• _DATA TO PROCESS_:

^^^^^^^^

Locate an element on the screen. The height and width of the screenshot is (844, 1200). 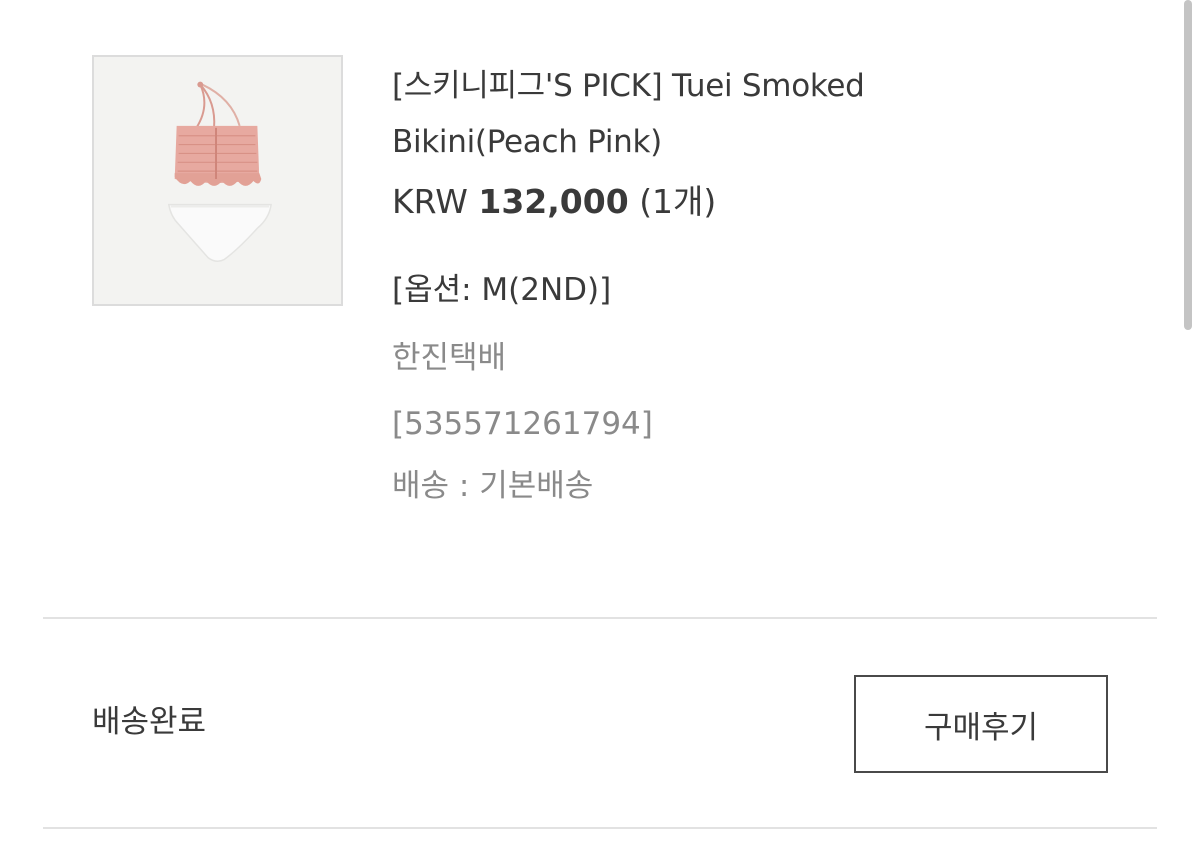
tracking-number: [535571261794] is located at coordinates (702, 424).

^^^^^^^^

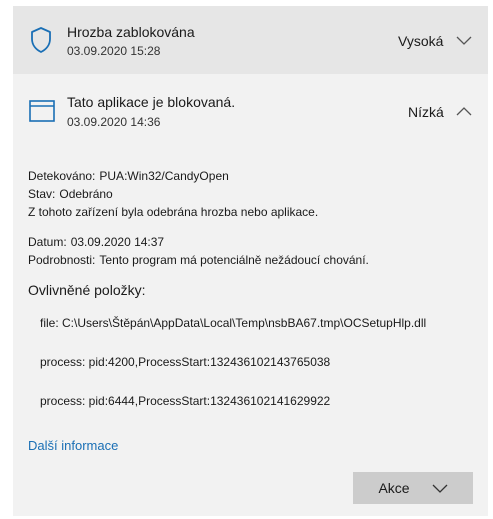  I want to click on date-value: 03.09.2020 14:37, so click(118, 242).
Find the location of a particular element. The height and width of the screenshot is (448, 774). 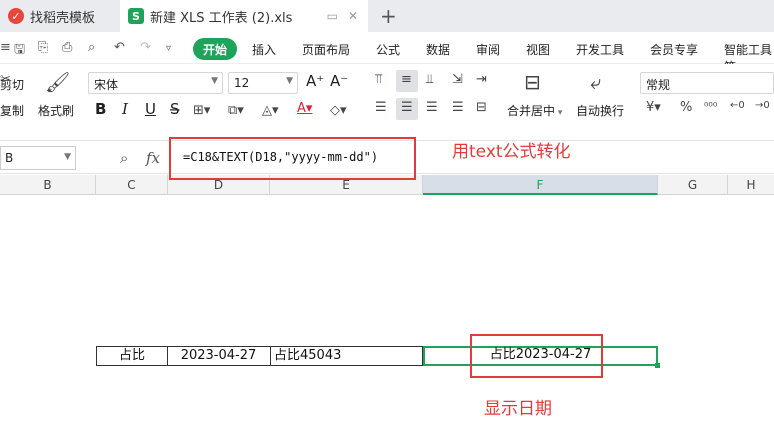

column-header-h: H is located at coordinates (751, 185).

^^^^^^^^

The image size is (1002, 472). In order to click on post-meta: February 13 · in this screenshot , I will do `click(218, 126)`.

^^^^^^^^

• _TASK INSTRUCTIONS_: Repeat the lines starting at the one that contains "Find the location" and ending at the one that contains "column-header-h: H is", including both. Leave out the pictures.

• _RESPONSE TO THE EXERCISE_:
Find the location of a particular element. The height and width of the screenshot is (448, 774). 

column-header-h: H is located at coordinates (751, 185).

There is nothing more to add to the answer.